Risk of developing ADRD with HMT
To calculate the risk of developing ADRD, the researchers took into account the risk of death associated with increasing age and duration of exposure to HMTs. They found that HMT use resulted in an overall reduction in the relative risk of developing ADRD, but the protective effect of HMTs was most pronounced in patients aged 65 to 69 years and decreased with age. Notably, the risk of ADRD in HMT users was increased when patients were over the age of 80.
“Our study suggests that younger women may benefit more from HMT in terms of a reduced risk of developing Alzheimer’s disease and other types of dementia,” Cai said. “The benefits of HMT diminished for women aged 75 and older, particularly in women who are white. This suggests that the timing of HMT initiation is important and treatment plans should be tailored to the patient’s age.”
Among black women aged 65 to 74 years who used HMTs, the relative risk of developing ADRD was reduced by 24%, which decreased to 19% after age 75. Among white women aged 65 to 74 years, HMT use reduced the risk of ADRD by 11%, but this beneficial association disappeared after age 75.
“Black women have higher rates of breast cancer and have greater lifetime stress due to structural racism and other societal factors that are associated with poorer outcomes,” Modugno said. “We don’t know the mechanisms behind the racial disparities we’ve seen with risk of HMT and ADRD, but it’s possible that these factors may contribute. This needs to be investigated further.”
“These findings emphasize that when we prescribe medications or create treatment plans for breast cancer, we need to be aware of each patient’s factors,” Modugno said. “It’s not one size fits all. We need to think about each individual patient to optimize outcomes and minimize risks.”
There are three main types of HMTs: selective estrogen receptor modulators, aromatase inhibitors, and selective estrogen receptor degraders. The analysis found that the risk of developing ADRD varied according to the type of HMT.
According to Cai, estrogen has neuroprotective effects, so these treatments may affect ADRD risk by mimicking estrogen, affecting estrogen production, or modulating estrogen receptor levels. HMT may also affect the clearance of a protein called beta-amyloid, the stability of tau proteins, and vascular health, all of which are closely linked to brain health and ADRD risk.

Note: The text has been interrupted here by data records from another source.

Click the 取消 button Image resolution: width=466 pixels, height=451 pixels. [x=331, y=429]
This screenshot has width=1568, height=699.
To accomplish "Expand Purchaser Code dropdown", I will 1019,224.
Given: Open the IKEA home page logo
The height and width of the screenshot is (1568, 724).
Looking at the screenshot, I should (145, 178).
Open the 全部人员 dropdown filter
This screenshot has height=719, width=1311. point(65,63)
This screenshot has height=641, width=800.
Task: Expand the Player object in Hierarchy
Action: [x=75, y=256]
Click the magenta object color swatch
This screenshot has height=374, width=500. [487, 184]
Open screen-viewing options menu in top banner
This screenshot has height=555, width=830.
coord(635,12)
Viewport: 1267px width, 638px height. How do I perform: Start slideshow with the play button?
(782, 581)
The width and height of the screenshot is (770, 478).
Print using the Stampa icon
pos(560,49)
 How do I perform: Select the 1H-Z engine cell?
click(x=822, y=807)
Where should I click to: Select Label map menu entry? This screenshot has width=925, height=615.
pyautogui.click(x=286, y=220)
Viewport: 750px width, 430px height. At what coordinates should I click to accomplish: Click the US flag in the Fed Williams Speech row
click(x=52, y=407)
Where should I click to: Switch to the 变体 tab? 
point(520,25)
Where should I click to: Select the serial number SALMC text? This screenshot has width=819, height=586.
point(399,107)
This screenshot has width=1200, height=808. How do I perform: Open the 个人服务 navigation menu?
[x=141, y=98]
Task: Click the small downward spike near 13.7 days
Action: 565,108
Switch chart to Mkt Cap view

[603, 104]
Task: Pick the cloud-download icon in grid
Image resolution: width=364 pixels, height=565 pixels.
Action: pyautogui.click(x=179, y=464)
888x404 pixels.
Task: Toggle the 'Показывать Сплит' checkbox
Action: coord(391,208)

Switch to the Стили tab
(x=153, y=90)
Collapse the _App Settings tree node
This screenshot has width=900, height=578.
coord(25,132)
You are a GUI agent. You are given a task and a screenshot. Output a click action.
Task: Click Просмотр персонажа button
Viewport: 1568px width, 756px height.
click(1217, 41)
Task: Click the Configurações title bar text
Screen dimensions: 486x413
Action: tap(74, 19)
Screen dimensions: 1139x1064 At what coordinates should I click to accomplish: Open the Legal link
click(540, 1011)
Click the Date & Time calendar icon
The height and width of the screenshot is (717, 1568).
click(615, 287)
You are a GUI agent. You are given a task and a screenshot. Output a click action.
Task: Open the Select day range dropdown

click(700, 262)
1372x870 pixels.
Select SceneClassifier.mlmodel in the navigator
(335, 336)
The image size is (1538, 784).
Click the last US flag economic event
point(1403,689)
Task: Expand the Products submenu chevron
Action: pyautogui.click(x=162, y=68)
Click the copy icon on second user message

“The relationship between HMT for breast cancer and dementia risk is complex and affected by many factors,” Cai explained. “Continued research is needed to further understand the mechanisms behind this relationship and provide clear guidance on the use of HMT.”
One limitation of the study was that it only included patients over the age of 65. In the future, Cai and Modugno will also include younger women who have not yet reached menopause to further understand the relationship between HMT and dementia risk.
Other authors of the study were Kaovao Strickland, M.P.H., Sophia Knudson, Sarah Beth Tucker, and Chandana Sai Chidrala, M.S., all from the University of South Carolina.